— Begin DATASET ENTRIES —

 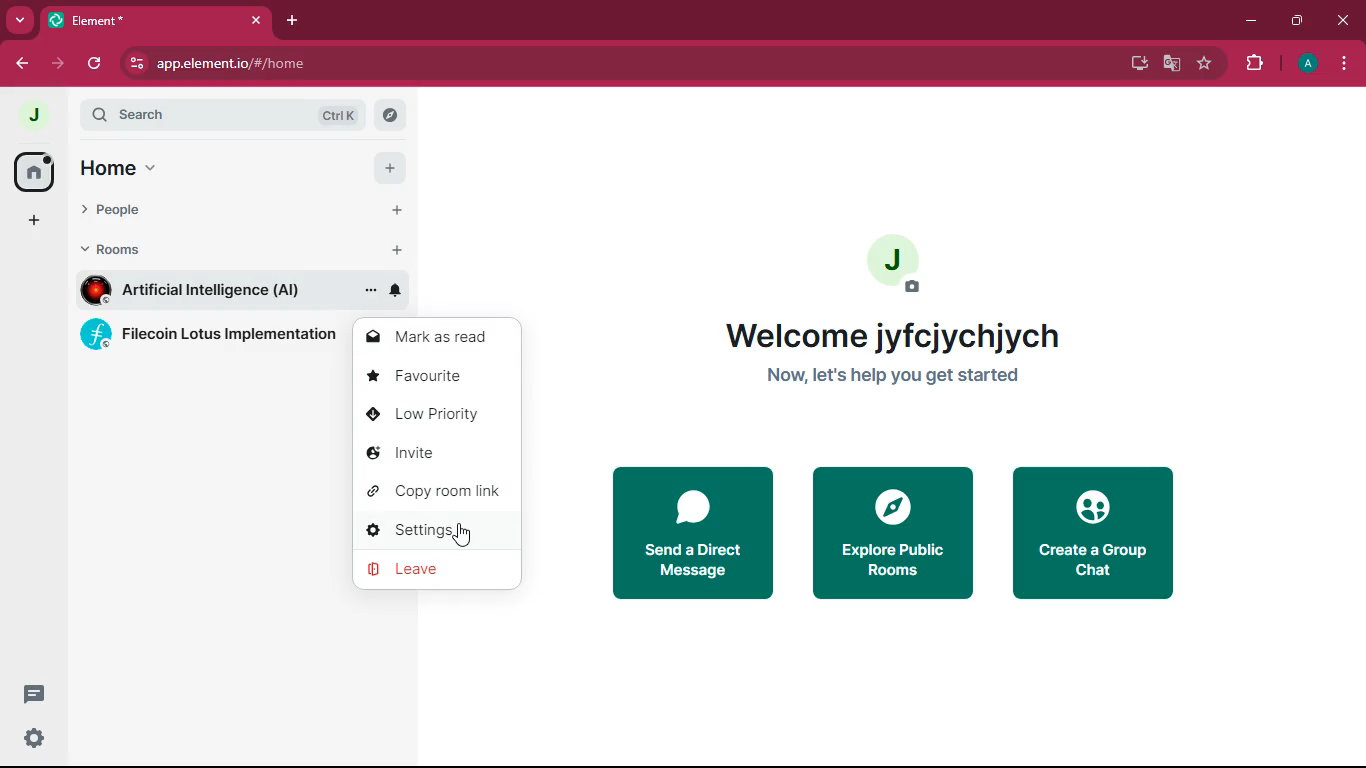 I want to click on minimize, so click(x=1253, y=20).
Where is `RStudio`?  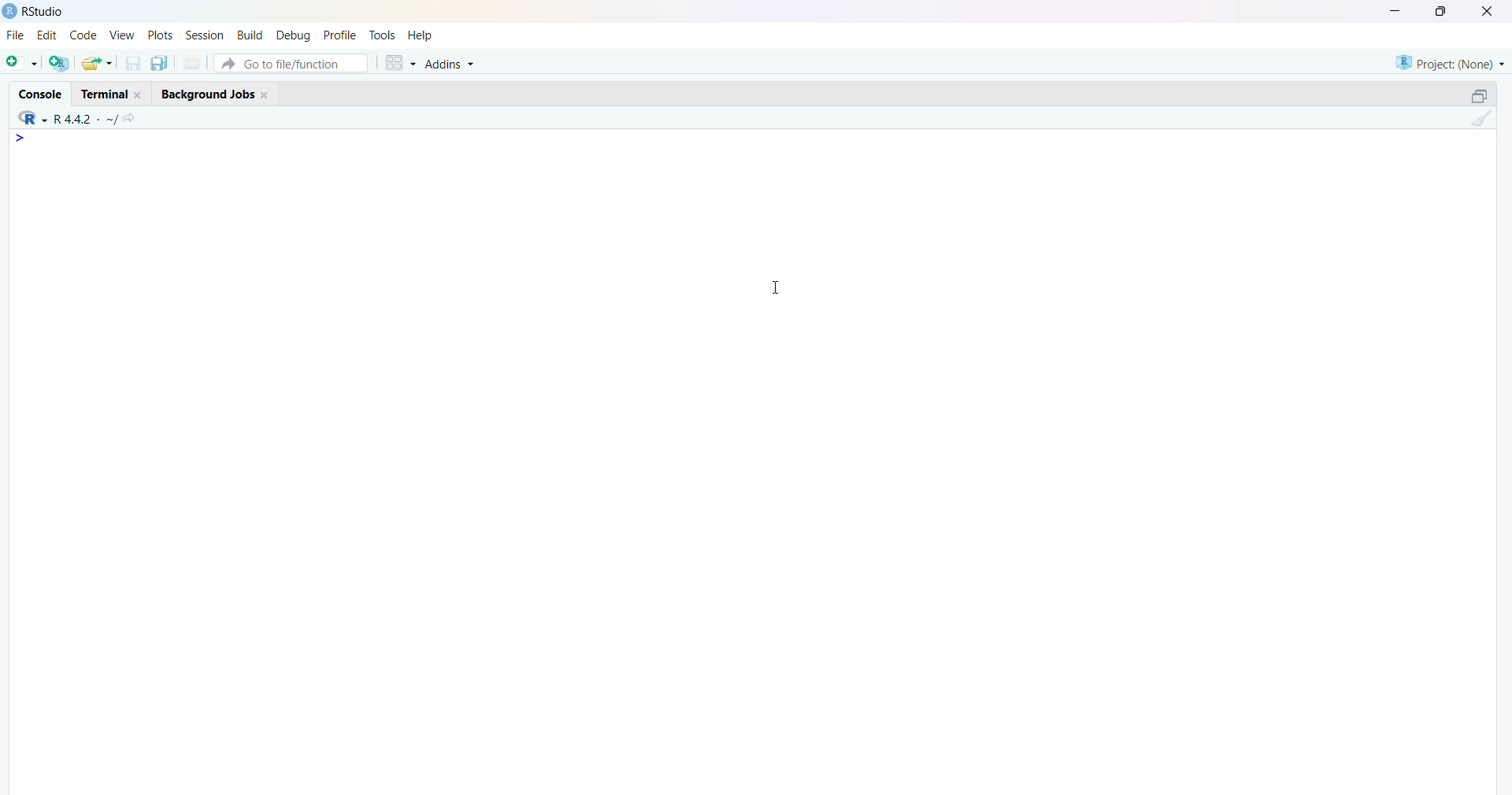
RStudio is located at coordinates (43, 12).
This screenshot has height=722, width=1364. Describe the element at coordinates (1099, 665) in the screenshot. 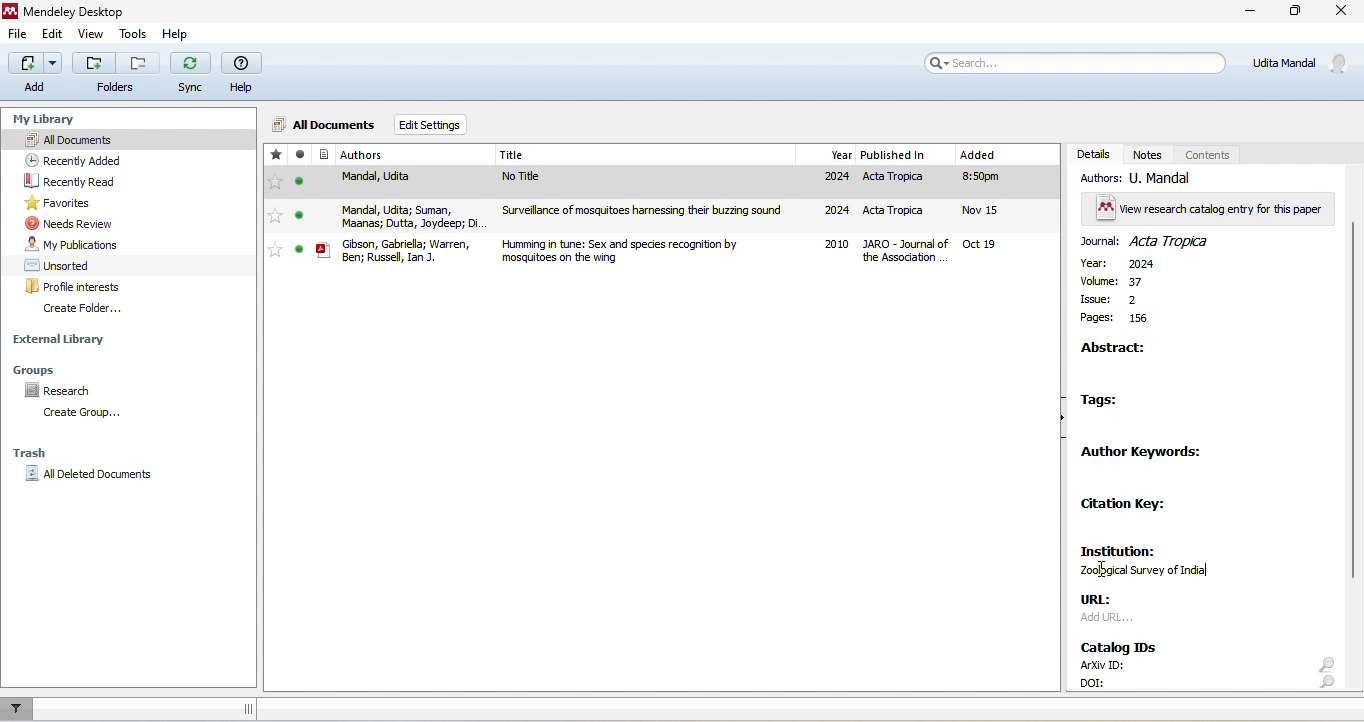

I see `ar-xiv id` at that location.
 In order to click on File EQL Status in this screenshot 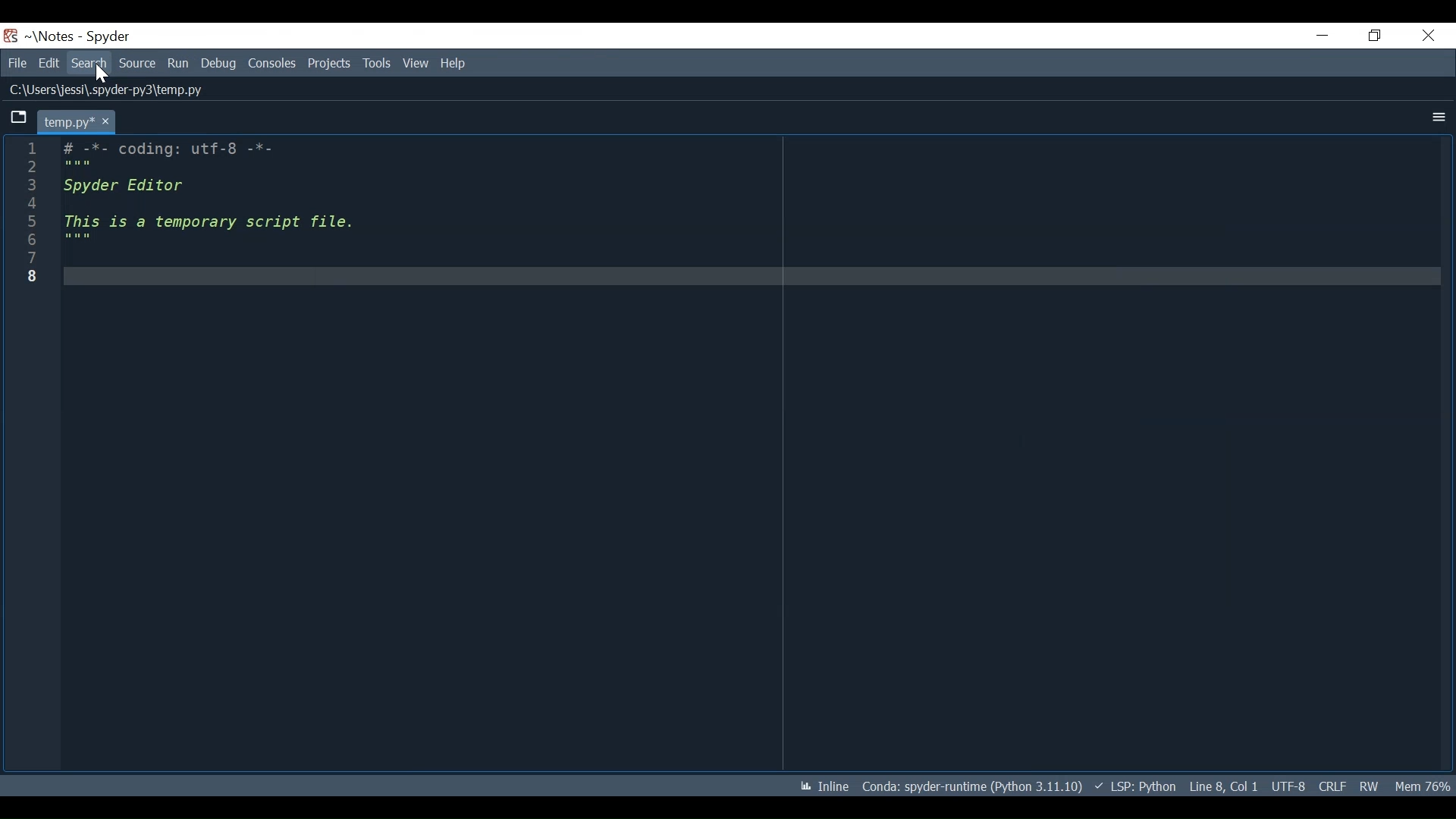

— End DATASET ENTRIES —

Can you change every "screenshot" in all the items above to "screen capture", leave everything else as it is, and give them back without the pictures?

  I want to click on minimize, so click(x=1253, y=20).
Where is `RStudio`?  
RStudio is located at coordinates (43, 12).
This screen capture has height=722, width=1364. Describe the element at coordinates (1099, 665) in the screen capture. 

I see `ar-xiv id` at that location.
 In order to click on File EQL Status in this screen capture 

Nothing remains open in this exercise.